# Distances

MiGA estimates distances (or similarities) between datasets using different techniques. Only genome-to-genome comparisons have been implemented, including the genomes of isolates, metagenome-assembled genomes, or single-cell amplified genomes. No metagenome-to-metagenome or genome-to-metagenome distances are currently available in MiGA.

## Hierarchical approach to distances

For any given pair of genomes, MiGA attempts a hierarchical approach to identify the most appopriate metric of similarity:

**1**. First, the genomes are compared using [hAAI](#haai). If this method is skipped, if it fails, or if the value is greater than 90%, MiGA continues to step 2. Otherwise, this value is used to estimate the AAI, both values are recorded, and the comparison ends.

**2**. Next, MiGA compares genomes using [AAI](#aai). Whenever the AAI is 85% or higher, MiGA continues to step 3. Otherwise the comparison ends.

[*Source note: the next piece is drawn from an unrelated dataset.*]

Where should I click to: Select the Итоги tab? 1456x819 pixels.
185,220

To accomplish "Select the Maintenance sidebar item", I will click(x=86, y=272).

**3**. Finally, MiGA estimates [ANI](#ani).

## hAAI

**Heuristic Average Amino Acid Identity**. The hAAI is the average amino acid identity between the highly conserved proteins of two genomes, as identified by [essential genes](https://manual.microbial-genomes.org/part5/workflow#essential-genes). It is used to estimate AAI for distant pairs, but it loses resolution between close relatives. This metric is completely bypassed in projects of [type clade](https://manual.microbial-genomes.org/types#clade) as well as projects with the [metadata field](https://manual.microbial-genomes.org/part5/metadata#projects) `haai_p=no`. This field also controls the Software used: `blast+` (default), `blast`, `blat`, or `diamond`.

## AAI

**Average Amino Acid Identity**. The AAI is the average amino acid identity between all proteins of two genomes, as identified by [cds](https://manual.microbial-genomes.org/part5/workflow#cds). When running this analysis, the intermediate reciprocal best matches (RBMs) are also stored in projects of [type clade](https://manual.microbial-genomes.org/types#clade). This feature can be turned off to save storage space or forced to be on in any project type using the [metadata field](https://manual.microbial-genomes.org/part5/metadata#projects) `aai_save_rbm=false` or `aai_save_rbm=true`, respectively. The Software used as a search engine can be controlled using the [metadata field](https://manual.microbial-genomes.org/part5/metadata#projects) `haai_p`: `blast+` (default), `blast`, `blat`, or `diamond`. [Workflows](https://manual.microbial-genomes.org/part6) use `blast+` by default, or `diamond` if the flag `--fast` is passed (whenever available).

## ANI

**Average Nucleotide Identity**. The ANI is the average nucleotide identity between fragments of two genomes. The Software used as a search engine can be controlled using the [metadata field](https://manual.microbial-genomes.org/part5/metadata#projects) `haai_p`: `blast+` (default), `blast`, `blat`, or `fastani`. [Workflows](https://manual.microbial-genomes.org/part6) use `blast+` by default, or `fastani` if the flag `--fast` is passed (whenever available).

## SQLite3 schema

The information on the different similarity metrics above is stored in SQLite3 database files. The general schema for [hAAI](#haai) and [AAI](#aai) is:

```sql
CREATE TABLE aai(
  seq1 varchar(256), seq2 varchar(256),
  aai float, sd float, n int, omega int
);
CREATE TABLE rbm(
  seq1 varchar(256), seq2 varchar(256),
  id1 varchar(256), id2 varchar(256),
  id float, evalue float, bitscore float
);
```

The `aai` table holds the metric values, including: the name of the genomes compared `seq1` and `seq2`, the AAI or hAAI as percentage `aai`, the standard deviation across proteins when available `sd`, the total number of RBMs `n`, and the smaller number of proteins from the two genomes `omega`. The `rbm` table holds the RBMs for [AAI](#aai) (whenever available if stored) and is always empty for [hAAI](#haai).

The general schema for [ANI](#ani) is:

```sql
CREATE TABLE ani(
  seq1 varchar(256), seq2 varchar(256),
  ani float, sd float, n int, omega int
);
CREATE TABLE rbm(
  seq1 varchar(256), seq2 varchar(256),
  id1 int, id2 int, id float,
  evalue float, bitscore float
);
CREATE TABLE regions(
  seq varchar(256), id int, source varchar(256),
  `start` int, `end` int
);
```

The `ani` table holds the metric values, including: the name of the genomes compared `seq1` and `seq2`, the ANI as percentage `ani`, the standard deviation across fragments when available `sd`, the total number of RBM fragments `n`, and the smaller number of fragments from the two genomes `omega`. The tables `rbm` and `regions` are always empty.